ACTION ITEM ::
From the entries that follow, extract each line holding the string "click".

BEGIN EXTRACTED MATERIAL

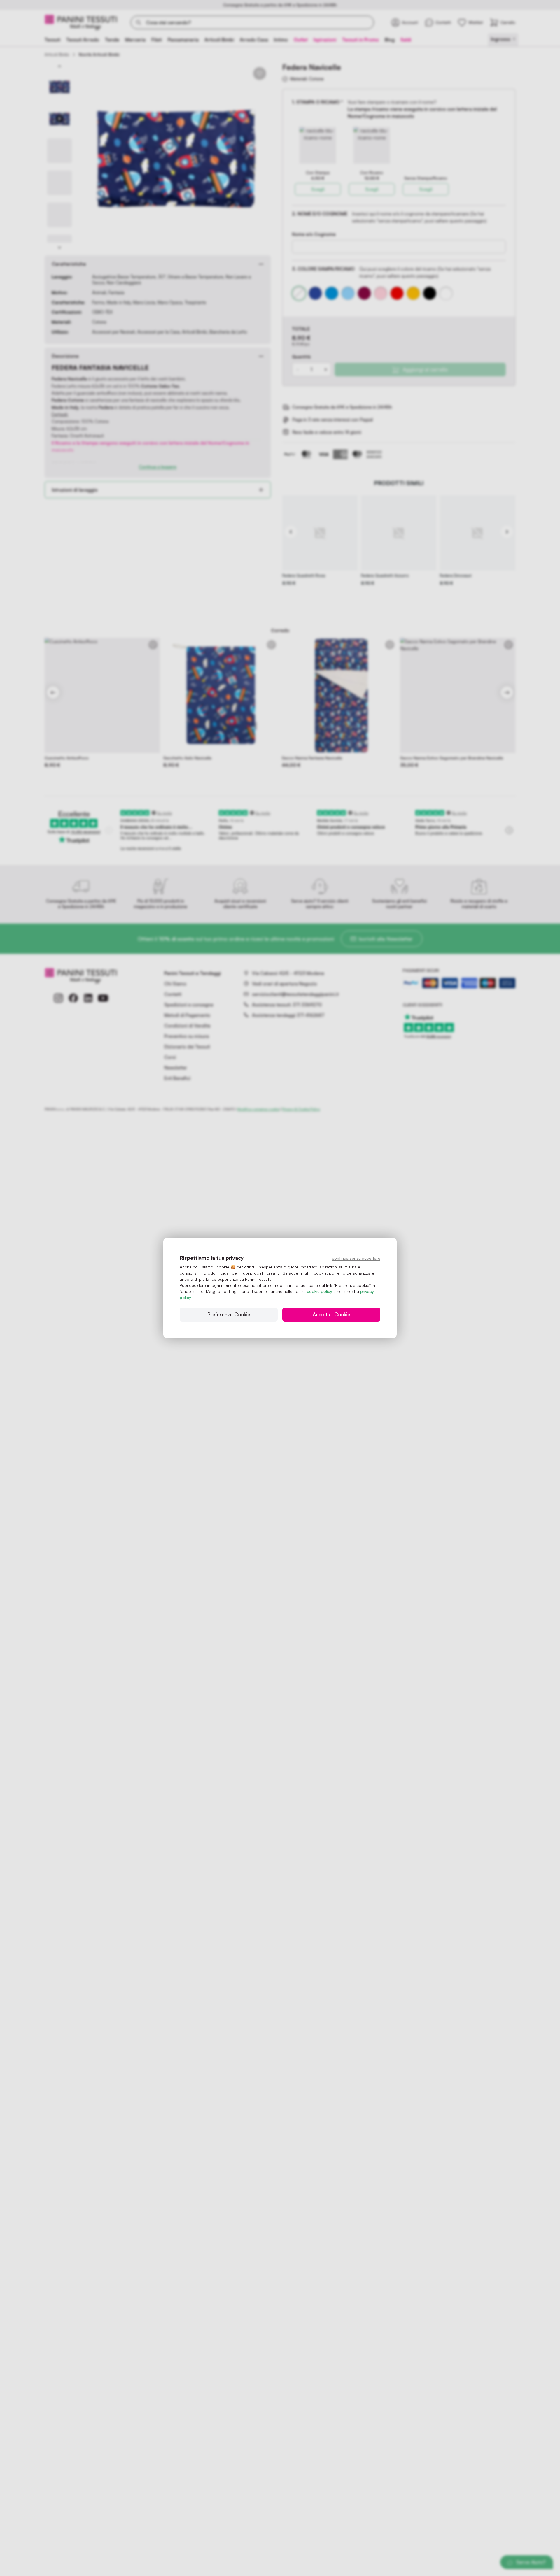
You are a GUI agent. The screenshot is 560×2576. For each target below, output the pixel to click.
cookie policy (319, 1291)
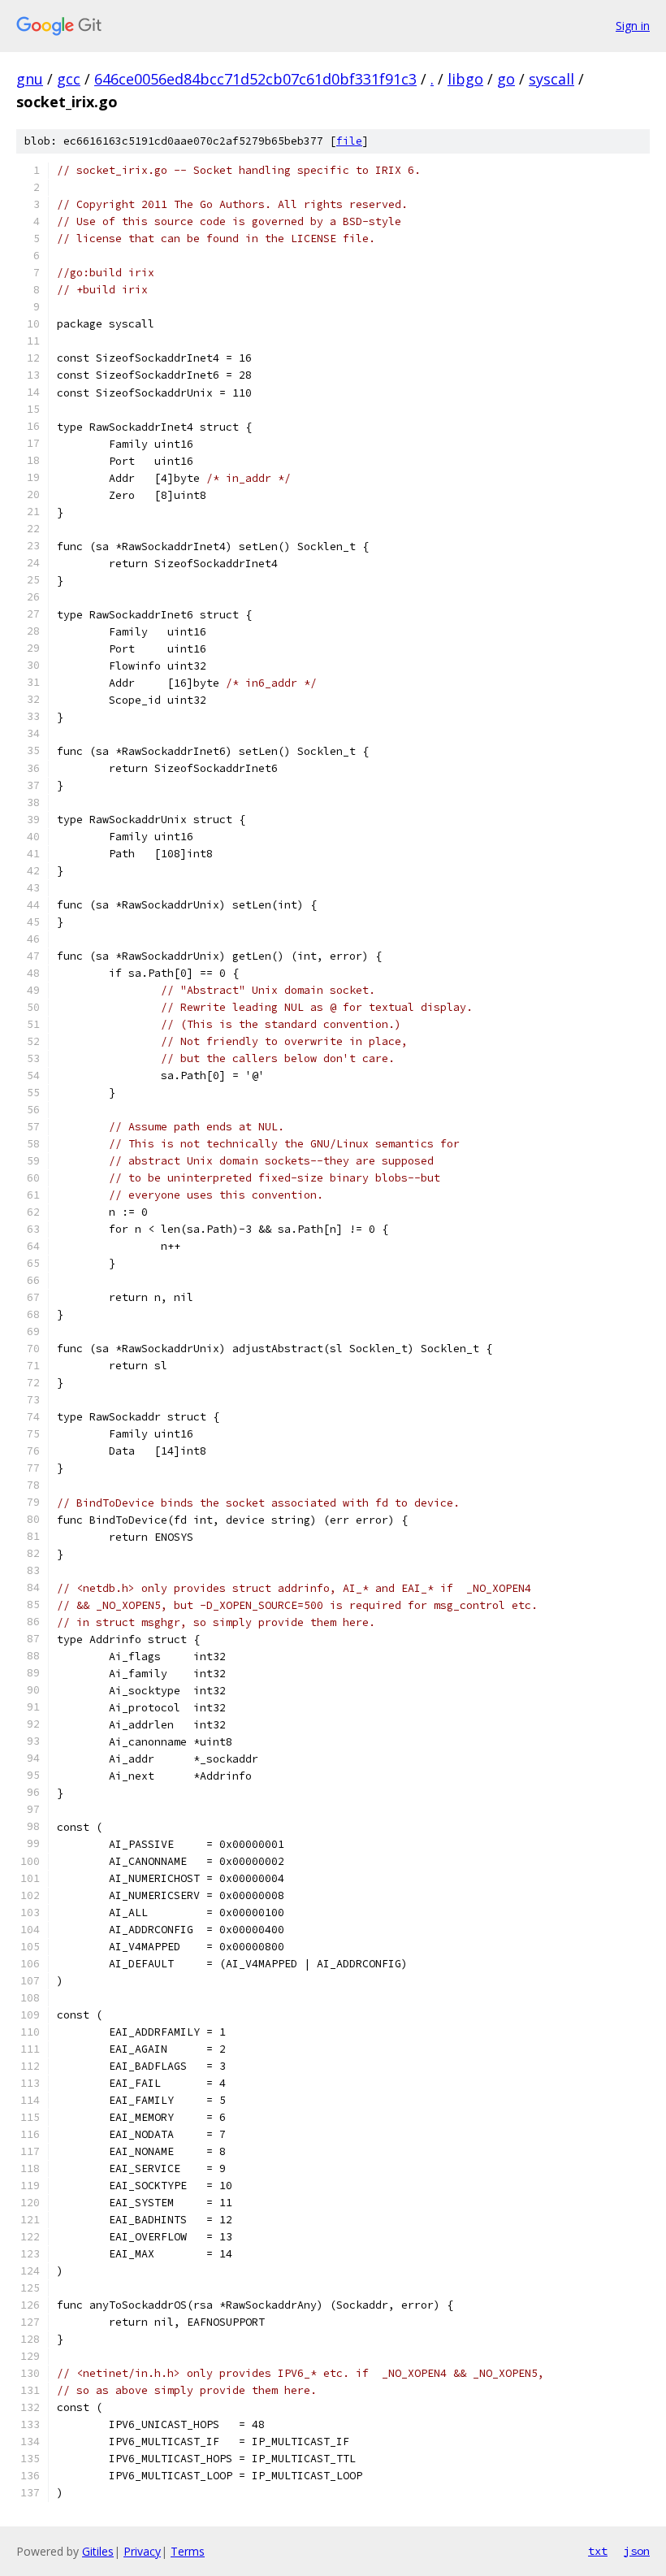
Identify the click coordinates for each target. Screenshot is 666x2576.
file (349, 141)
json (637, 2550)
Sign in (633, 25)
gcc (68, 79)
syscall (551, 79)
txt (598, 2550)
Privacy (142, 2551)
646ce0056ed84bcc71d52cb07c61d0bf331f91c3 (255, 79)
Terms (188, 2551)
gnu (29, 79)
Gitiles (98, 2551)
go (506, 79)
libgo (465, 79)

END EXTRACTED MATERIAL

ANSWER TO THE PROBLEM ::
You are a GUI agent. The screenshot is 560×2576. For each target below, output the pixel to click.
Identify the click coordinates for each target. Screenshot is 666x2576.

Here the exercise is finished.